Review: The Dark Tower

After many, many years of development hell, this Stephen King adaptation finally arrives and… it ain’t that bad!

After Jake Chambers lost his father in a fire, he starts to see visions of another world in his dreams, visions that coincide with earthquakes. The visions show a tower in the centre of multiple plains of reality, a Man in Black set on destroying it and unleashing great evil on all the worlds, and a Gunslinger; a mythical soldier meant to defend it. It isn’t long before Jake realises his visions are a reality.

Never before has the term “based on” felt more apt with a book adaptation. Stephen King’s story spans eight books, and the movie has been through development hell to get where it is now. Originally, director J.J. Abrams was set to direct, then it was passed on to Ron Howard (who would become one of the producers) only to finally fall on the shoulders of Nikolaj Arcel (whose biggest directorial credit is A Royal Affair). The film does feel like the product of many rewrites, visions and reshoots (three million dollars in reshoots, to be precise).
But this shouldn’t be held over The Dark Tower, which apparently it has been with critics panning it immensely.
The film’s editing is little to be desired however, choppy and discordant with scenes lasting mere moments, less than a minute, as the screenplay lurches violently to accommodate different realities simultaneously. Our villain, Matthew McConaughey, often has a scene spliced into the action to simply elaborate the dastardly scheme he has in store for our heroes. Here’s an idea: don’t show that twenty seconds of another location. Just, let the characters breath and keep the viewer intrigued. It feels like the screenplay writers didn’t want to alienate the audience.
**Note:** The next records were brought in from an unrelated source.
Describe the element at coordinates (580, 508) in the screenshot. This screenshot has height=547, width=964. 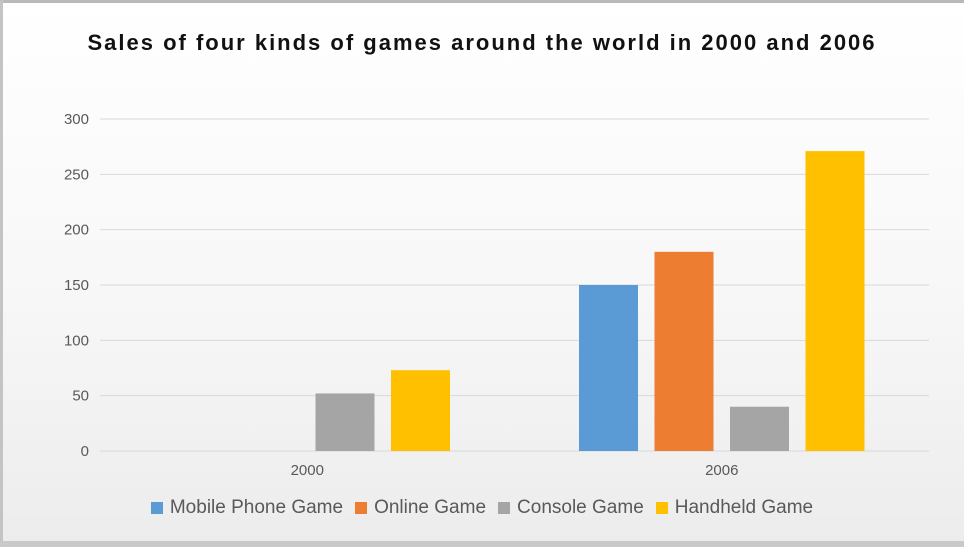
I see `legend-label: Console Game` at that location.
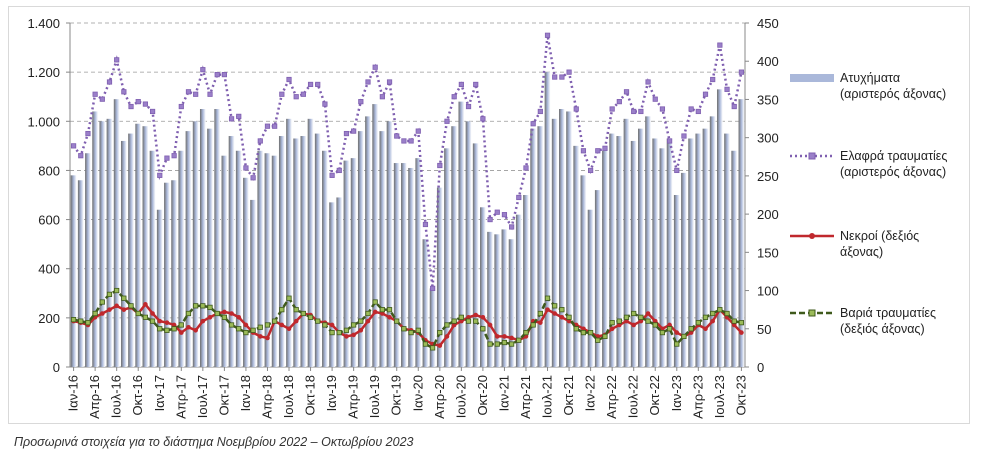 Image resolution: width=981 pixels, height=465 pixels. Describe the element at coordinates (49, 318) in the screenshot. I see `y-tick-label: 200` at that location.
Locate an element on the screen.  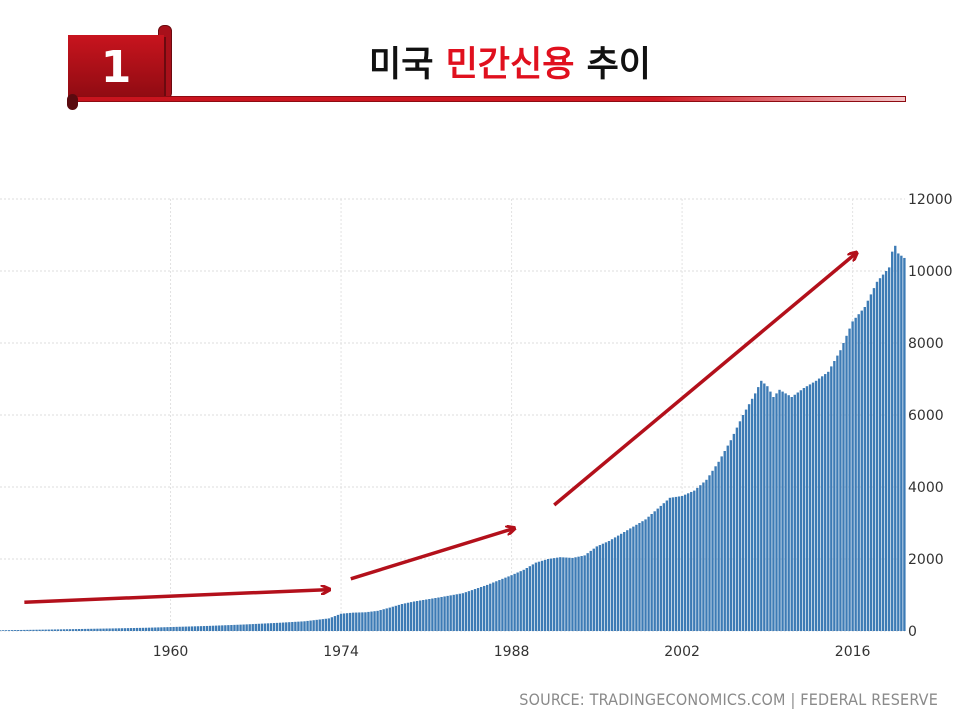
x-tick-label: 2016 is located at coordinates (853, 652).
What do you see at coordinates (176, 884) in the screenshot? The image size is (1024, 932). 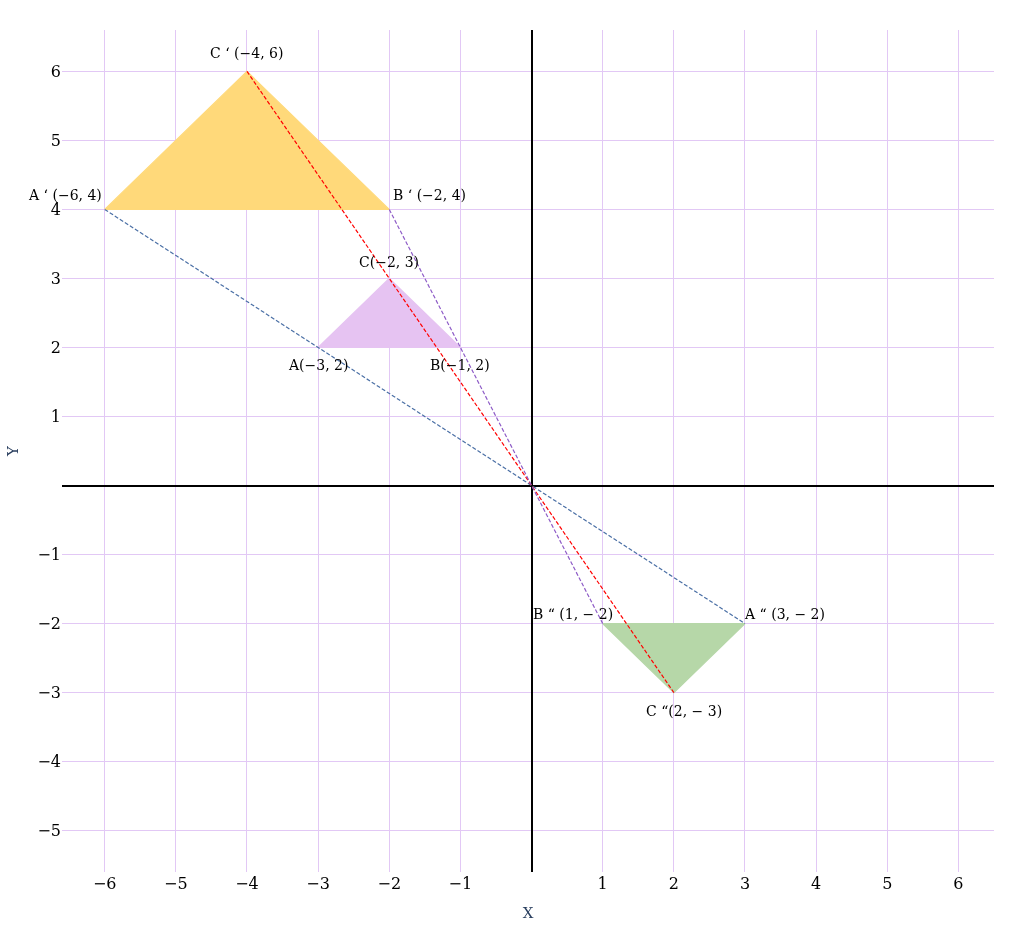 I see `x-tick-label: −5` at bounding box center [176, 884].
But while the editing is pretty poor, I enjoyed the film for the majority. McConaughey and Idris Elba are magnetic personalities and their performances are kinda silly but also earnest when they need to be. These two performers are excellent; they can carry films on their own, and though The Dark Tower scrambles for relevance, the two of them look invested and keep you interested.
The film has a sort of early 90s action adventure vibe. A kid is vulnerable and alone, questioning reality in ways adults cannot comprehend and is whisked into another reality to become a sidekick for a bad ass warrior. The film has a pulpy enjoyment factor that comes when you don’t over-analyze or over-think what you are watching. Tom Taylor plays Jake, and for his first major motion picture performance, he was a decent fit for the movie.
There’s some pretty cool action sequences too in the second and third acts with Idris proving how skilled his Gunslinger character is. Guns forged from the legendary sword Excaibur? That’s pretty awesome.

So while its editing isn’t great and it comes up a little short in important “world building” elements (concepts and characters are just sort of… there, without introduction) the film isn’t that bad! Maybe not a cinema worthy film, but definitely a rental.